This is a very valid question and the answer, traditionally, is that the historian uses their judgement in combination with logic and collateral information to evaluate claims.

First of all, many historians make no claim as to the authenticity of the information they are reporting, they just report it. For example, Herodotus will just say "so-and-so told me thus and such". Sometimes he will say "I found this unbelievable because..." and then give his reasons.

Many historians do not even do this, they just accept what they read and repeat it uncritically. For this reason you can find the same mistake being repeated over and over in many books. For example, the main source of information on the American Revolution is the book Storia della guerra dell' Independenza d'America (1809) by the Italian Carlo Botta. This book was translated into English and widely used by American historians to "document" the American revolution, even though Botta did not speak good English and had never even been to America. Consequently, American history books are loaded with incorrect or garbled information that Botta either made up or exaggerated.

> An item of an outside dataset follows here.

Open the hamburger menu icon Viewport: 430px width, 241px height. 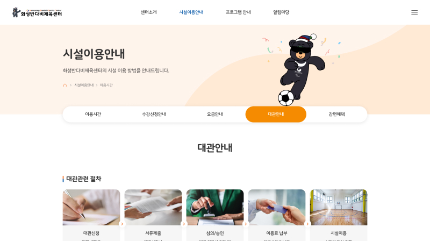point(414,12)
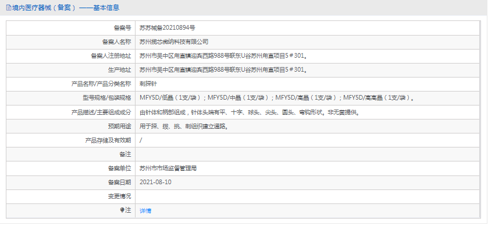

To answer your question more specifically, a historian can infer what happened by using logic and collateral information. For example, you will see the claim sometimes that the Soviets colonized Prussia with Russians after they conquered it in World War II, but if you actually go to Kaliningrad, formerly known as Konigsberg, you will find many Poles there, and they are in fact by far the dominant group. From this you could infer that a systematic effort was made to introduce Poles into conquered Prussia, even if you did not know this from documentary evidence. You can use collateral evidence to infer what must have happened, even if it is undocumented or documented incorrectly.